__EXTRACTED INFORMATION__.
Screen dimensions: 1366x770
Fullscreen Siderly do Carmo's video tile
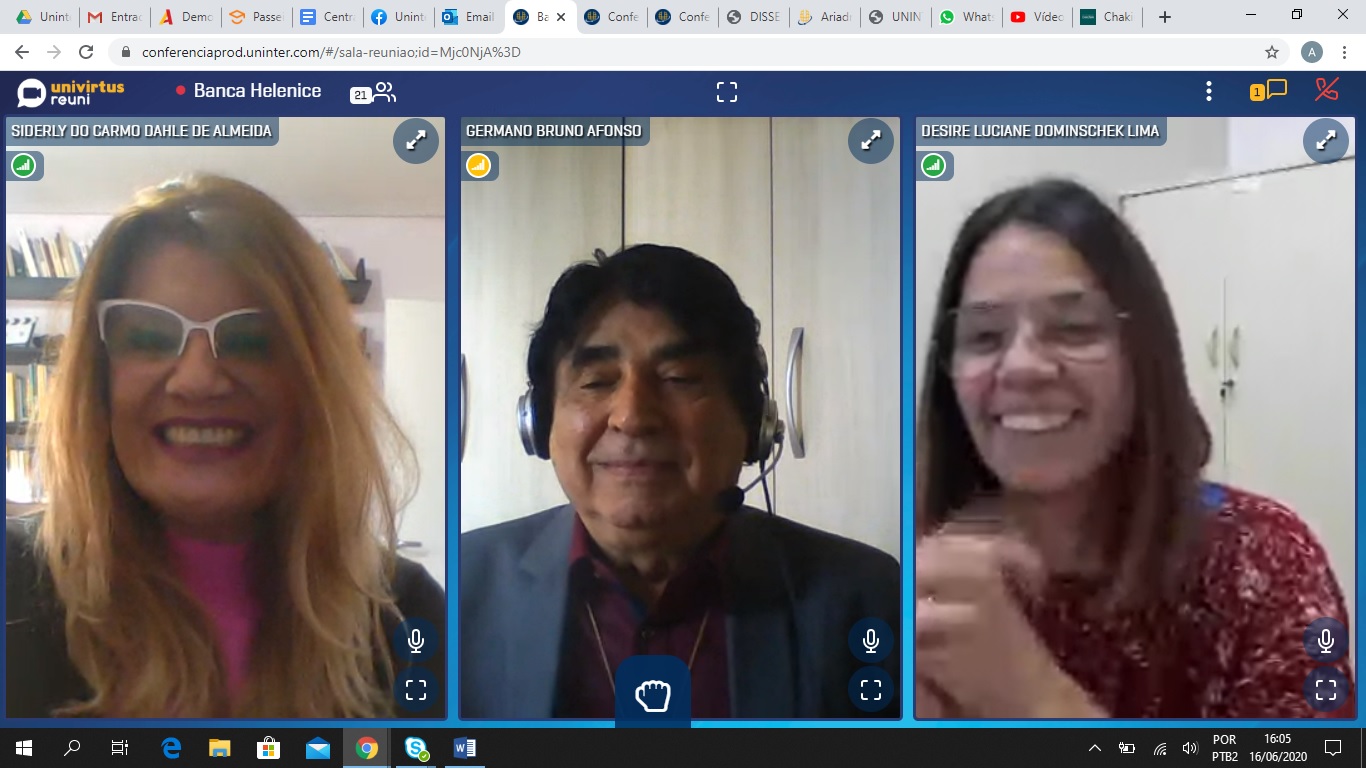click(x=415, y=689)
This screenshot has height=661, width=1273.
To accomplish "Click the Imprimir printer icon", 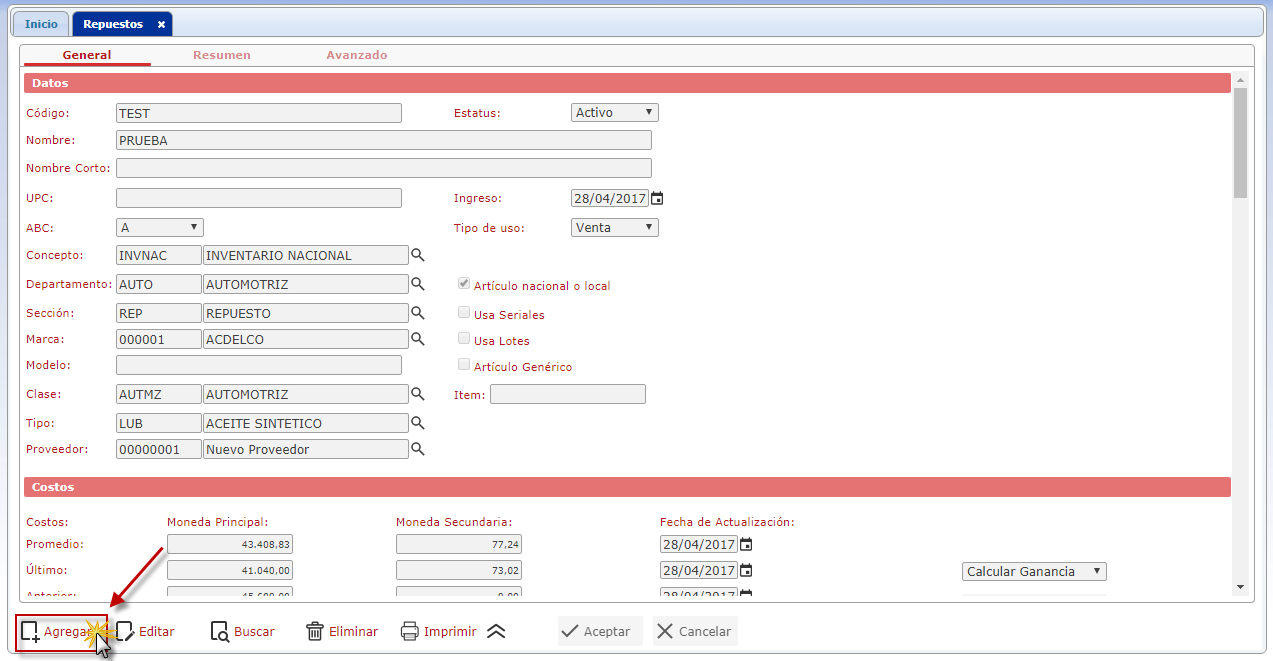I will pos(409,631).
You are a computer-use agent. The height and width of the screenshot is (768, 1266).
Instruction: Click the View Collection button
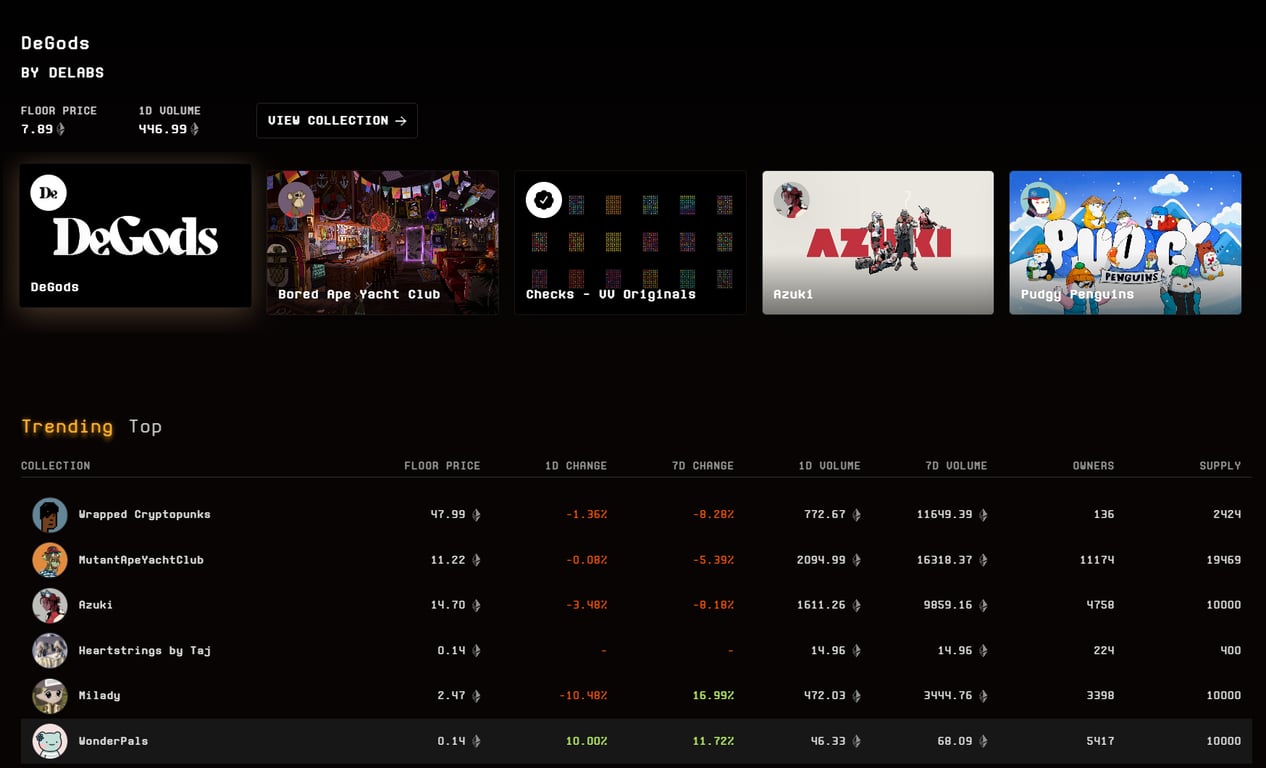pos(336,120)
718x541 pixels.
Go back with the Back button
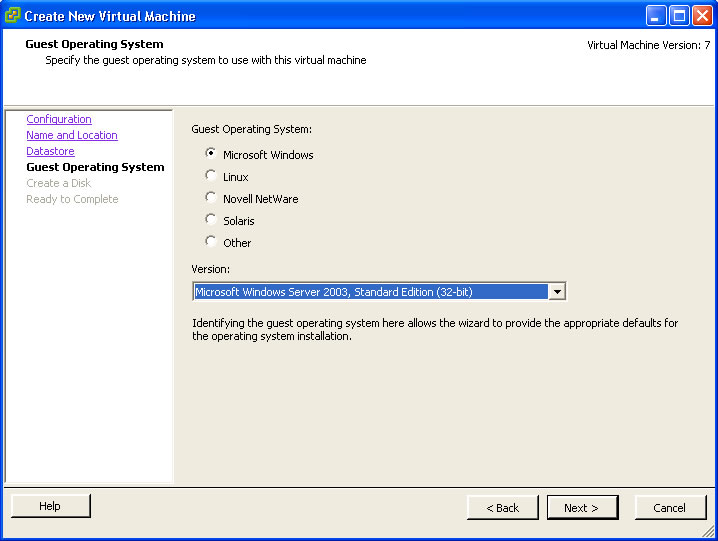pyautogui.click(x=502, y=508)
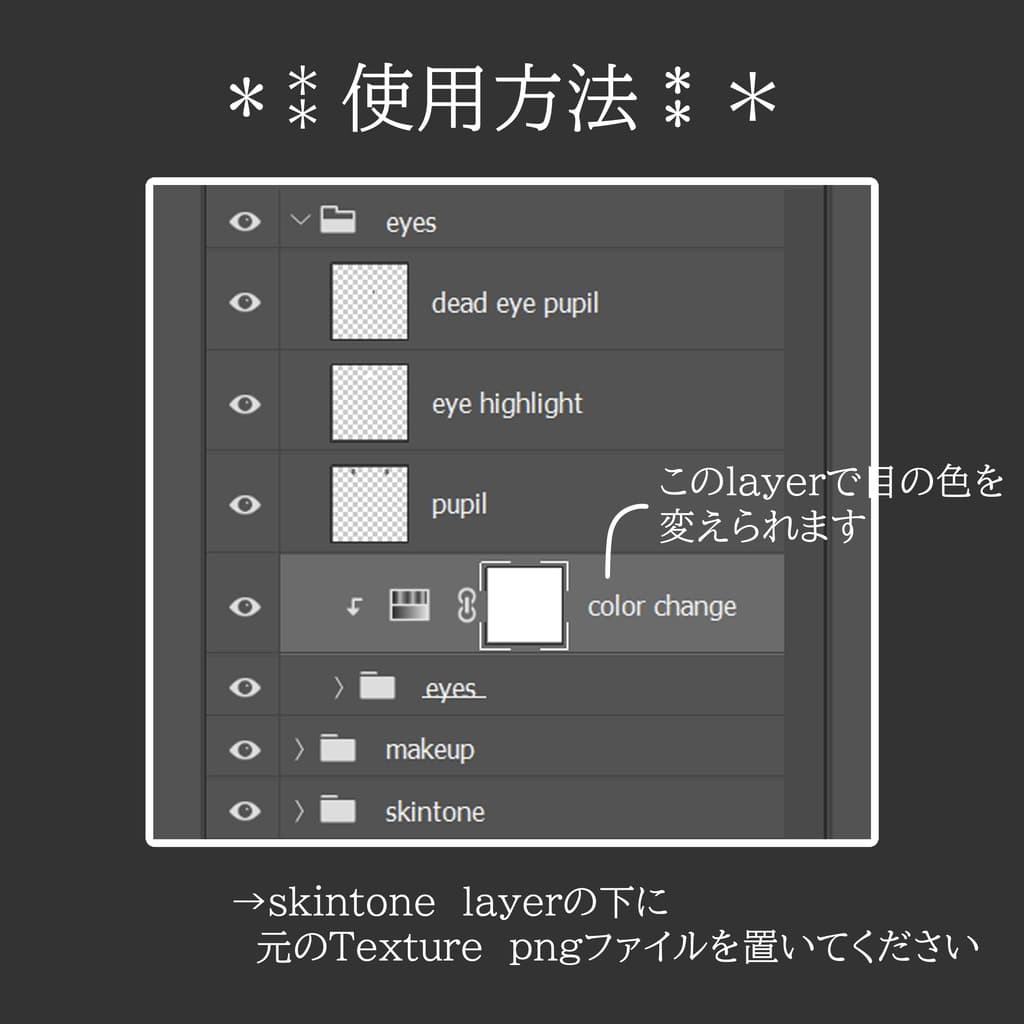Expand the skintone group
This screenshot has width=1024, height=1024.
[x=301, y=811]
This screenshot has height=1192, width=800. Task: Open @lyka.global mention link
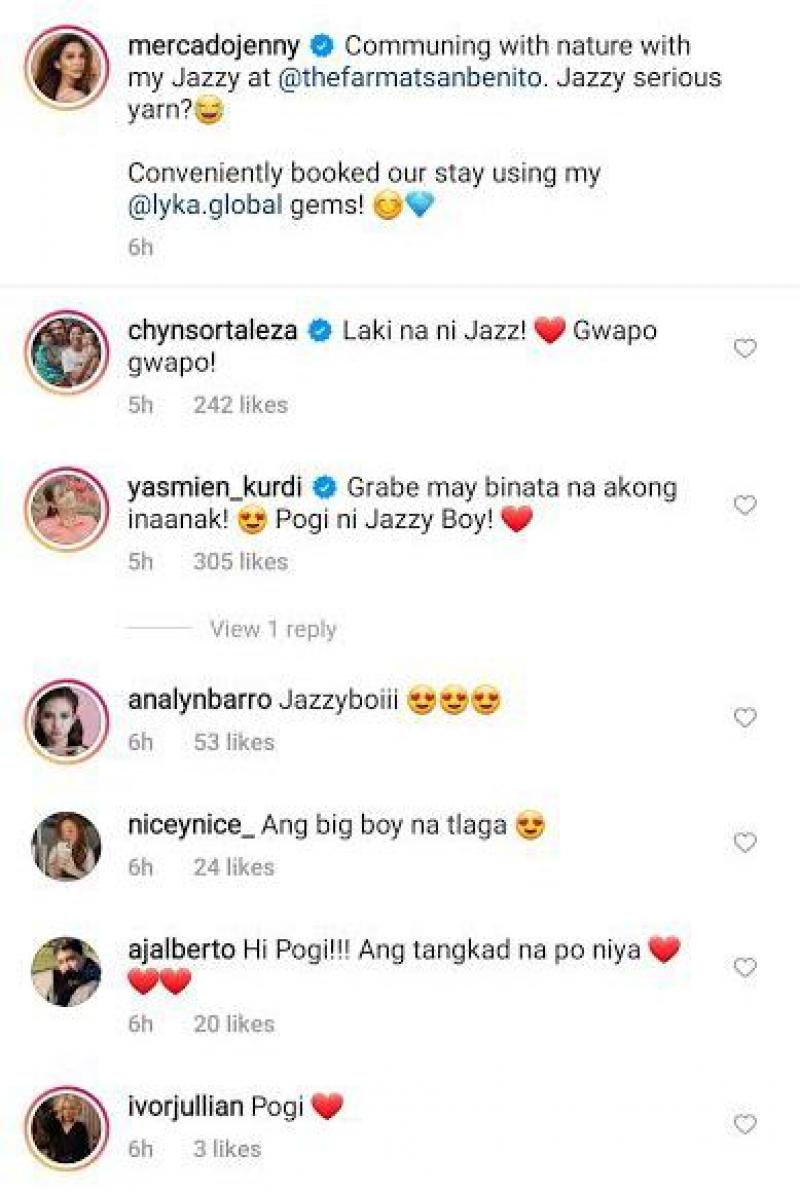[x=205, y=205]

__TASK PROMPT__. What you return must match, line for line, the span from the line containing "718x541 pixels." through the last line of the listing above, with every picture omitted.

__COMPLETED TASK__.
718x541 pixels.
Go back with the Back button
pyautogui.click(x=502, y=508)
Expand the skintone group
This screenshot has width=1024, height=1024.
[x=301, y=811]
This screenshot has height=1192, width=800. Task: Open @lyka.global mention link
[x=205, y=205]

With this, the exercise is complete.